New Guidance about Transparency: Notices Must Be Accurate, Clear and Easy To Locate
Important guidance about the General Data Protection Regulation’s (GDPR) transparency requirements has been released from Europe. The Article 29 Working Party, an advisory body that oversees data protection in the EU, issued a paper that provides practical guidance and clarity about the obligations of data controllers with respect to informing individuals about the collection, use and protection of their data. The GDPR requires that notices must:
- be concise, transparent, intelligible and easily accessible (Article 12.1);
- use clear and plain language (Article 12.1);
- the requirement for clear and plain language is of particular importance when providing information to children (Article 12.1);
- be provided in writing “or by other means, including where appropriate, by electronic means” (Article 12.1);
- be provided verbally where requested by the data subject (Article 12.1) ; and
- be provided free of charge (Article 12.5).

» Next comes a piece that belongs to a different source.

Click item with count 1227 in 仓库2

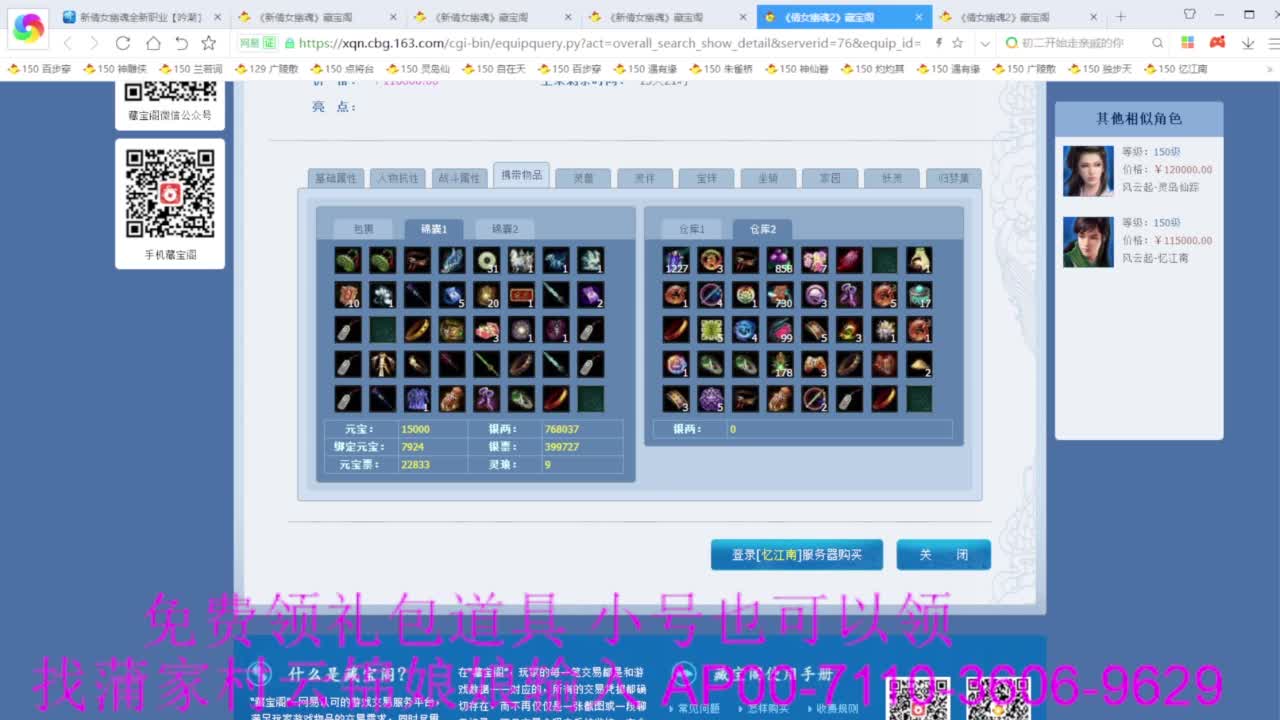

The guidance released in December clarifies how each of these requirements effectively can be met.
In providing advice, the Article 29 Working Party focuses on how privacy notices can be written in a way that communicates effectively to individuals – clear, straightforward vocabulary, unambiguous language, and words that are readily understood by the target audience (e.g., children, vulnerable populations). It also discusses how notices can be presented to be optimally useful – online, paper and verbal notices. In the case of website notices, it encourages the use of “layered notices” that present information to users in manageable amounts and that present the most critical information first. Of utmost importance is that the notice be set apart from general terms and conditions, so that users can easily locate it.
The importance of notice as a means to inform individuals and empower them to exercise their data protection rights is clear, and “cut-and-paste” or “boilerplate” notices are a relic of the past. Notices now must be current and accurately reflect a company’s data processing and protection activities. To develop GDPR compliant notices, companies must have a comprehensive view of their data activity, and invest the appropriate resources to state clearly how they process and protect individuals’ data.